Selected passage:
════════════════════

6-K 1 tm2128204d1_6k.htm FORM 6-K

 
 

 

UNITED STATES
SECURITIES AND EXCHANGE COMMISSION

WASHINGTON, D.C. 20549

 

FORM 6-K

 

REPORT OF FOREIGN PRIVATE ISSUER
PURSUANT TO RULE 13a-16 OR 15d-16
UNDER THE SECURITIES EXCHANGE ACT OF 1934

 

For the month of September, 2021

 

Commission File Number 001-39809

 

MEDIROM HEALTHCARE TECHNOLOGIES INC.
(Exact name of registrant as specified in its charter)

 

2-3-1 Daiba, Minato-ku
Tokyo 135-0091, Japan

(Address of Principal Executive Offices)

 

Indicate by check mark whether the registrant files or will file annual reports under cover of Form 20-F or Form 40-F:

 

x Form 20-F ¨ Form 40-F

 

Indicate by check mark if the registrant is submitting the Form 6-K in paper as permitted by Regulation S-T Rule 101(b)(1): ¨

 

Note: Regulation S-T Rule 101(b)(1) only permits the submission in paper of a Form 6-K if submitted solely to provide an attached annual report to security holders

 

Indicate by check mark if the registrant is submitting the Form 6-K in paper as permitted by Regulation S-T Rule 101(b)(7): ¨

 

Note: Regulation S-T Rule 101(b)(7) only permits the submission in paper of a Form 6-K if submitted to furnish a report or other document that the registrant foreign private issuer must furnish and make public under the laws of the jurisdiction in which the registrant is incorporated, domiciled or legally organized (the registrant’s “home country”), or under the rules of the home country exchange on which the registrant’s securities are traded, as long as the report or other document is not a press release, is not required to be and has not been distributed to the registrant’s security holders, and, if discussing a material event, has already been the subject of a Form 6-K submission or other Commission filing on EDGAR.

 

 

 

 

 

 

INFORMATION CONTAINED IN THIS FORM 6-K REPORT

 

Share Transfer Agreement

 

Effective August 31, 2021, MEDIROM Healthcare Technologies Inc. (the “Company”) entered into a share transfer agreement (the “Agreement”) with all of the existing shareholders of ZACC Kabushiki Kaisha (“ZACC”), a Japanese hair salon operator of “ZACC” brand. Pursuant to the Agreement, the Company will purchase 100% of the outstanding shares of ZACC in exchange for 370,000,000 Japanese yen ($3,362,108.13).

 

Convenience translations included in this report of Japanese yen into U.S. dollars have been made at the exchange rate of ¥110.0500 = US$1.00, which was the foreign exchange rate on August 31, 2021 as reported by the Board of Governors of the Federal Reserve System in its weekly release on September 7, 2021. Historical and current exchange rate information may be found at www.federalreserve.gov/releases/h10/.

 

The foregoing description of the Agreement does not purport to be complete and is qualified in its entirety by reference to the full text of the Agreement, which is furnished herewith as Exhibit 1.1 hereto and is incorporated herein by reference.

 

Issuance of Press Release

 

On September 22, 2021, the Company issued press releases announcing it has entered into the Agreement with all of the existing shareholders of ZACC Kabushiki Kaisha (“ZACC”) and announcing its major Key Performance Indicators, updated for the month of August 2021.

════════════════════

Entries shown:
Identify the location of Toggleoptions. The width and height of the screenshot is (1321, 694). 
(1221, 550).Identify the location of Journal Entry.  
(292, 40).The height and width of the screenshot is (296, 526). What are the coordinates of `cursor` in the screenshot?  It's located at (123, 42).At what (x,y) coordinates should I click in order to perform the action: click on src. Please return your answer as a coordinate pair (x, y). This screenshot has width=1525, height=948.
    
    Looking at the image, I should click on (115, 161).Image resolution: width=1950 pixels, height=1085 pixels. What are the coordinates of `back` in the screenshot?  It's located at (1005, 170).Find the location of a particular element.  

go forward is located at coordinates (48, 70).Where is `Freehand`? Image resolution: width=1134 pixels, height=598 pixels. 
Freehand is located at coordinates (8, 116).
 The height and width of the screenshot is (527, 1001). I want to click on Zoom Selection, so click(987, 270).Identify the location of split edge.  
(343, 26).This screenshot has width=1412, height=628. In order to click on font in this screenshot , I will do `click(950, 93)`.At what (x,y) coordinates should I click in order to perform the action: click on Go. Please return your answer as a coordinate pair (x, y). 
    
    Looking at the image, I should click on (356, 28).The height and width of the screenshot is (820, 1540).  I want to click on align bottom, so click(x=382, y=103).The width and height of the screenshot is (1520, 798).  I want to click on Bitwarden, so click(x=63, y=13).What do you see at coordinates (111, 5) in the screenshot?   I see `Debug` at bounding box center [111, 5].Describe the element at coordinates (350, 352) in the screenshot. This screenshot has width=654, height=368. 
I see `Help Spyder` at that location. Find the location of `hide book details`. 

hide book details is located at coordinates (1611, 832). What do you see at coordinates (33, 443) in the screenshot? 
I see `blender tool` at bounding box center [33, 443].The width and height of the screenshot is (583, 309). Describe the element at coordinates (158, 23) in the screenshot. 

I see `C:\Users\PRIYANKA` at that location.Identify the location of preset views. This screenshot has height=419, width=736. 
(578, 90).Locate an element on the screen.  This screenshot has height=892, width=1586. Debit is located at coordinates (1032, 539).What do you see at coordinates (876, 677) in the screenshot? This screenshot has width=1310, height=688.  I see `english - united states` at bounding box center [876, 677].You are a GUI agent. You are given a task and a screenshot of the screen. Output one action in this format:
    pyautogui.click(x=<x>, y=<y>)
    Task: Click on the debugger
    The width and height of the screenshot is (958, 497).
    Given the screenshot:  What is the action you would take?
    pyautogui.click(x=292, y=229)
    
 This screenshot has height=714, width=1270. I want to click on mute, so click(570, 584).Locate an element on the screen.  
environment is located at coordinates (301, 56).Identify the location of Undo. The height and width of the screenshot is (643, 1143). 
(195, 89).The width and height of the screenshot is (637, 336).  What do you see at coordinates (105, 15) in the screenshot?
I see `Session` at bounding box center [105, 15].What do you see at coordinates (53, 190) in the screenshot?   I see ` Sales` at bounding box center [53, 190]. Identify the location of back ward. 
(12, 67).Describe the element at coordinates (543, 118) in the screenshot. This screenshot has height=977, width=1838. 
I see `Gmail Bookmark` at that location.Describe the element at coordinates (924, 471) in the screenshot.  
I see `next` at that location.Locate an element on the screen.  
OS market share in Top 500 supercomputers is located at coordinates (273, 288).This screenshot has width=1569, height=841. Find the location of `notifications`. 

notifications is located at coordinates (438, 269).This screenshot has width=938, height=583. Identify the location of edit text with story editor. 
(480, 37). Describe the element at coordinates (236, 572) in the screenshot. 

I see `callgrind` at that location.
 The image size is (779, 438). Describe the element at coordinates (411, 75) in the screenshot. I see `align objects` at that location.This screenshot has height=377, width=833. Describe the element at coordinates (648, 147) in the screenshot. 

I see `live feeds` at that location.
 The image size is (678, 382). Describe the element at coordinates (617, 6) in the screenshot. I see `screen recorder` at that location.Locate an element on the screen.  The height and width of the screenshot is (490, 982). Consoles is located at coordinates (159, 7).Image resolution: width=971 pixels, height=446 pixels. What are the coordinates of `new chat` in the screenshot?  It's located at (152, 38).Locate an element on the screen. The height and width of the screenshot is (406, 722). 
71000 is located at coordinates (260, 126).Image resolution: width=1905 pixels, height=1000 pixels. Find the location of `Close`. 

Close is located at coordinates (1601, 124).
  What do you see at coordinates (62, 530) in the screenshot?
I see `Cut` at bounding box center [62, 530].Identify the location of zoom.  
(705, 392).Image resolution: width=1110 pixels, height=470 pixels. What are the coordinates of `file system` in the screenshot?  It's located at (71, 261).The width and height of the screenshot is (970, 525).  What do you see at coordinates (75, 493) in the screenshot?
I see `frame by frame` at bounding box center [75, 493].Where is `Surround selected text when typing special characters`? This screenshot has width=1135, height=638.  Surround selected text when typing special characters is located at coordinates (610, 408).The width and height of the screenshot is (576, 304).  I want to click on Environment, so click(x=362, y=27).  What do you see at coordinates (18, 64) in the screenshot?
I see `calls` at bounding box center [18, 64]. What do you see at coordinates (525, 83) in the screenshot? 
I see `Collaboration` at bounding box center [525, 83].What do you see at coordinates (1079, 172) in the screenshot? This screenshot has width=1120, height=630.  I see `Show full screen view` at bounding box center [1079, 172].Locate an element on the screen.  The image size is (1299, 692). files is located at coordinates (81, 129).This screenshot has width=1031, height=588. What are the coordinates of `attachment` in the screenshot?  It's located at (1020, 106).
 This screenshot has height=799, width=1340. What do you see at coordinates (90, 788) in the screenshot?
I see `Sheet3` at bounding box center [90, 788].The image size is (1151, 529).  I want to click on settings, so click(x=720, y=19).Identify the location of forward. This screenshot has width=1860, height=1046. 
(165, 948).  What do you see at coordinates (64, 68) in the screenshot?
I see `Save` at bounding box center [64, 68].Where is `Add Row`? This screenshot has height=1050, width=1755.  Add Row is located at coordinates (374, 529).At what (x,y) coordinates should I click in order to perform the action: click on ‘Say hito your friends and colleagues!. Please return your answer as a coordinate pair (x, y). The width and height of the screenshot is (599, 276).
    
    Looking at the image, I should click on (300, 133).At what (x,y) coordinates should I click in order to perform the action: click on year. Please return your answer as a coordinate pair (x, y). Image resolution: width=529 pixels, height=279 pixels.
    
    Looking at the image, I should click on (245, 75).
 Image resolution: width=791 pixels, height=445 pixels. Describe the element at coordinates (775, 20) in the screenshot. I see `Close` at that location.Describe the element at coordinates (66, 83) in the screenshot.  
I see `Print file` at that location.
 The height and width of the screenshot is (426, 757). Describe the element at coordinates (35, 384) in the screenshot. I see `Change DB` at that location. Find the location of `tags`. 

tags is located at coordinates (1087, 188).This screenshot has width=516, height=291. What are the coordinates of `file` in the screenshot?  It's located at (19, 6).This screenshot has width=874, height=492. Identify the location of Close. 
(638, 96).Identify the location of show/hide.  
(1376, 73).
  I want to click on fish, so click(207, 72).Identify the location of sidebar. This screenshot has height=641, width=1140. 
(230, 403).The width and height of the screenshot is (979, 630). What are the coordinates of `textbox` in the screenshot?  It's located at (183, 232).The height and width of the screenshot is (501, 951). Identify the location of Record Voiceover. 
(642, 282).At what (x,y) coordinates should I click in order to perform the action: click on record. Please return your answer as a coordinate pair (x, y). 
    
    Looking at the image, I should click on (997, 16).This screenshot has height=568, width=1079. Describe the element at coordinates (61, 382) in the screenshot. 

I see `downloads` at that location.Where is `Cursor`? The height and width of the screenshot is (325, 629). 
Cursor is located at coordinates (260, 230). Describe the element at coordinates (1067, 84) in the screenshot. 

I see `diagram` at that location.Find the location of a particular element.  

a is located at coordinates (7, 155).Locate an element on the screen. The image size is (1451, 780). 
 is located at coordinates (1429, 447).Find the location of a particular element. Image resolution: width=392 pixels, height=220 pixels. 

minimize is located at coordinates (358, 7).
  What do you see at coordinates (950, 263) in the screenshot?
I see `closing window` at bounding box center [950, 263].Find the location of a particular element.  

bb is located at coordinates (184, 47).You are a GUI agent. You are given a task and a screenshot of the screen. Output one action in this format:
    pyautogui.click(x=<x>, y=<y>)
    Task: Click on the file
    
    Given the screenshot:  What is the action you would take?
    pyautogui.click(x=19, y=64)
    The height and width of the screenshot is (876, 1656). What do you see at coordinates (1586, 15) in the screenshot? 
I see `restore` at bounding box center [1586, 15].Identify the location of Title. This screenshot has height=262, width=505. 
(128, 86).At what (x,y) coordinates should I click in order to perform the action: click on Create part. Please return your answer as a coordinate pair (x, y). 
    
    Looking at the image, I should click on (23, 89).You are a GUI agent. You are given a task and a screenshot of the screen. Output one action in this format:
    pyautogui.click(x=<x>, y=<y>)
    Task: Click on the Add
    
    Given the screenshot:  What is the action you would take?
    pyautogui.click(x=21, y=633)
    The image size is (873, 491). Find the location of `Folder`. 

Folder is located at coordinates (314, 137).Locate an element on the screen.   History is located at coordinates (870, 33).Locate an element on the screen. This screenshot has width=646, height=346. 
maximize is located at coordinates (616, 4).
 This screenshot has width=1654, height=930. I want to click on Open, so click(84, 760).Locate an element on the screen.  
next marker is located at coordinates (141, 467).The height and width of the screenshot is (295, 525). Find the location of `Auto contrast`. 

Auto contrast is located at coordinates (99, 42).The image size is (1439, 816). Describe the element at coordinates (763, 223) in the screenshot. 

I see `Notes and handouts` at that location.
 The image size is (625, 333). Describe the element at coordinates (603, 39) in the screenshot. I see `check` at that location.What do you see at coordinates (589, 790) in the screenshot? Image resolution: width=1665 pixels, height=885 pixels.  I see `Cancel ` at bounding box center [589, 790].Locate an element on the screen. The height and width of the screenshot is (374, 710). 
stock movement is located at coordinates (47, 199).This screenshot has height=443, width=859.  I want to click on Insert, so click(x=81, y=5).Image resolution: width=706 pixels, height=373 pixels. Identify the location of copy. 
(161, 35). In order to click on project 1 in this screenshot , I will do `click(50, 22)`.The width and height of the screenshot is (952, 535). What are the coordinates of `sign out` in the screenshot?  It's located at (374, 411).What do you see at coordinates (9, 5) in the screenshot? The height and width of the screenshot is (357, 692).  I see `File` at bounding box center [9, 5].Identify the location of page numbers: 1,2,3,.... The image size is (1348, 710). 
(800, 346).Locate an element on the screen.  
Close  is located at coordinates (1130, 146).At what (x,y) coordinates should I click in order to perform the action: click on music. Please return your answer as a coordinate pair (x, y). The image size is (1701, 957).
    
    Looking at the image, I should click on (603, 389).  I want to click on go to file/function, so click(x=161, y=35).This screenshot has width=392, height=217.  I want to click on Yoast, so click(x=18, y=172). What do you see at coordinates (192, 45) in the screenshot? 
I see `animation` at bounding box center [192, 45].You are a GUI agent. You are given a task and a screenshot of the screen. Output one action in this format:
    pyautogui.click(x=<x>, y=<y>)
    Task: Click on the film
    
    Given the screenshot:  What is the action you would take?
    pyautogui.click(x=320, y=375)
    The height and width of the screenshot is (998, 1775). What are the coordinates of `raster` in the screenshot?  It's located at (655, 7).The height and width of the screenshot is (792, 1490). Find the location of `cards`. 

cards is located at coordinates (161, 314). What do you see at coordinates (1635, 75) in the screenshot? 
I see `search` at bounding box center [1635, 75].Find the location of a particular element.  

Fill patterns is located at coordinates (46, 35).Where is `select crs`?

════════════════════

What you have to do: Could you restate the stretch of the Form 6-K from "Note: Regulation S-T Rule 101(b)(7) only" through "filing on EDGAR.", swapping "jurisdiction" for "territory"?

Problem solution:
Note: Regulation S-T Rule 101(b)(7) only permits the submission in paper of a Form 6-K if submitted to furnish a report or other document that the registrant foreign private issuer must furnish and make public under the laws of the territory in which the registrant is incorporated, domiciled or legally organized (the registrant’s “home country”), or under the rules of the home country exchange on which the registrant’s securities are traded, as long as the report or other document is not a press release, is not required to be and has not been distributed to the registrant’s security holders, and, if discussing a material event, has already been the subject of a Form 6-K submission or other Commission filing on EDGAR.